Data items
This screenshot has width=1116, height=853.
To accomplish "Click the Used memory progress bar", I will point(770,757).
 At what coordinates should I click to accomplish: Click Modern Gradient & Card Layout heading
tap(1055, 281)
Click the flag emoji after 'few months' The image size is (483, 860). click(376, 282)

--

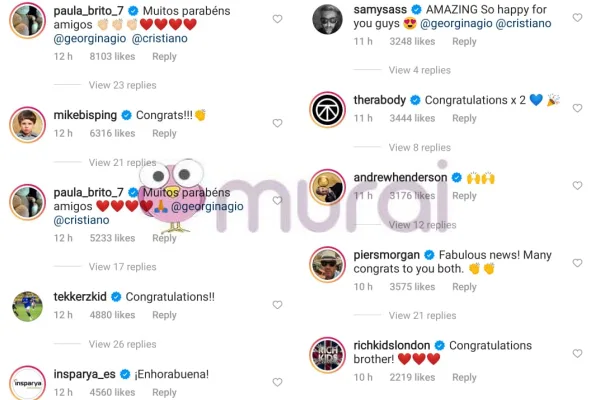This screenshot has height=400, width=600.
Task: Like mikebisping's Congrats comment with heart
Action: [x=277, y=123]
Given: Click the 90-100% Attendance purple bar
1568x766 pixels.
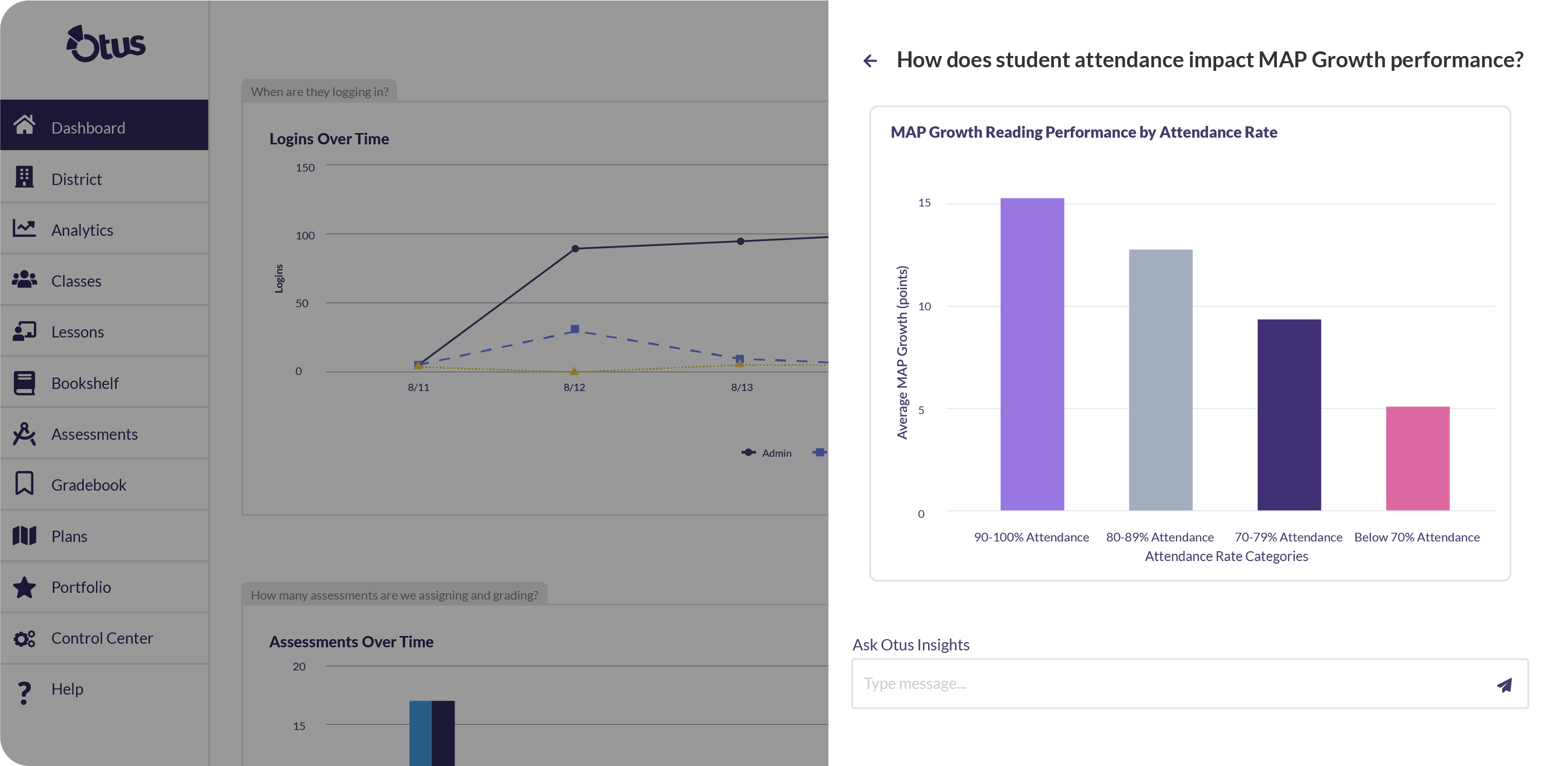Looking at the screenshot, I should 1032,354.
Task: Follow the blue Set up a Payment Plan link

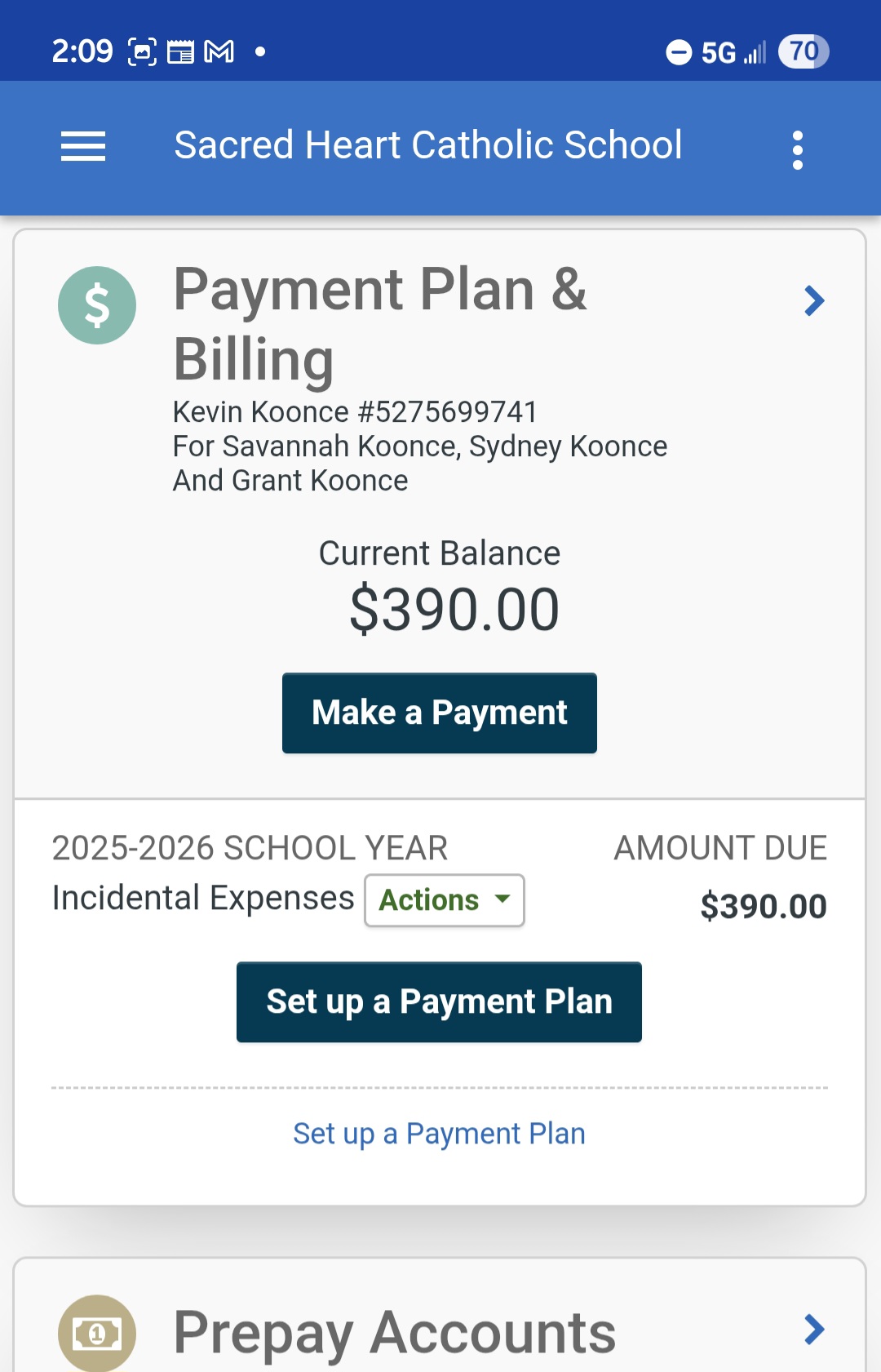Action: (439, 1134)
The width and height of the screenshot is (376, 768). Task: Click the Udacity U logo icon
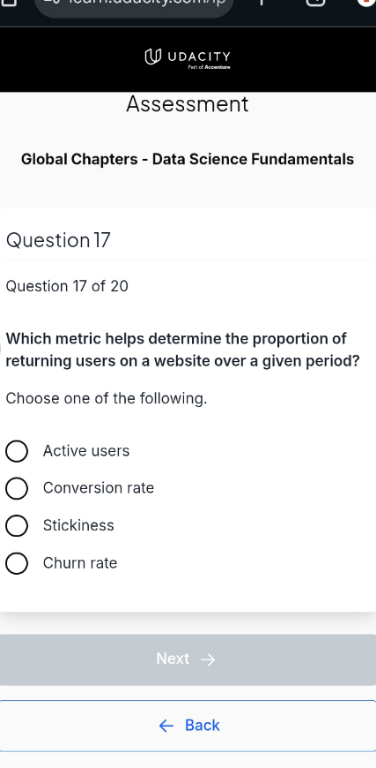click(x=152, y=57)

What is expected -
Copy every line of the material that opens with the line containing "This screenshot has width=1116, height=853." and closes with the line containing "Click the flag", and include nothing else. Shift each answer coordinate by adding 112 to it, and leave all other text unchanged.

Result for this task -
This screenshot has width=1116, height=853.
To accomplish "Click the Used memory progress bar", I will point(882,869).
 At what coordinates should I click to accomplish: Click Modern Gradient & Card Layout heading
tap(1167, 393)
Click the flag emoji after 'few months' The image size is (483, 860). click(488, 394)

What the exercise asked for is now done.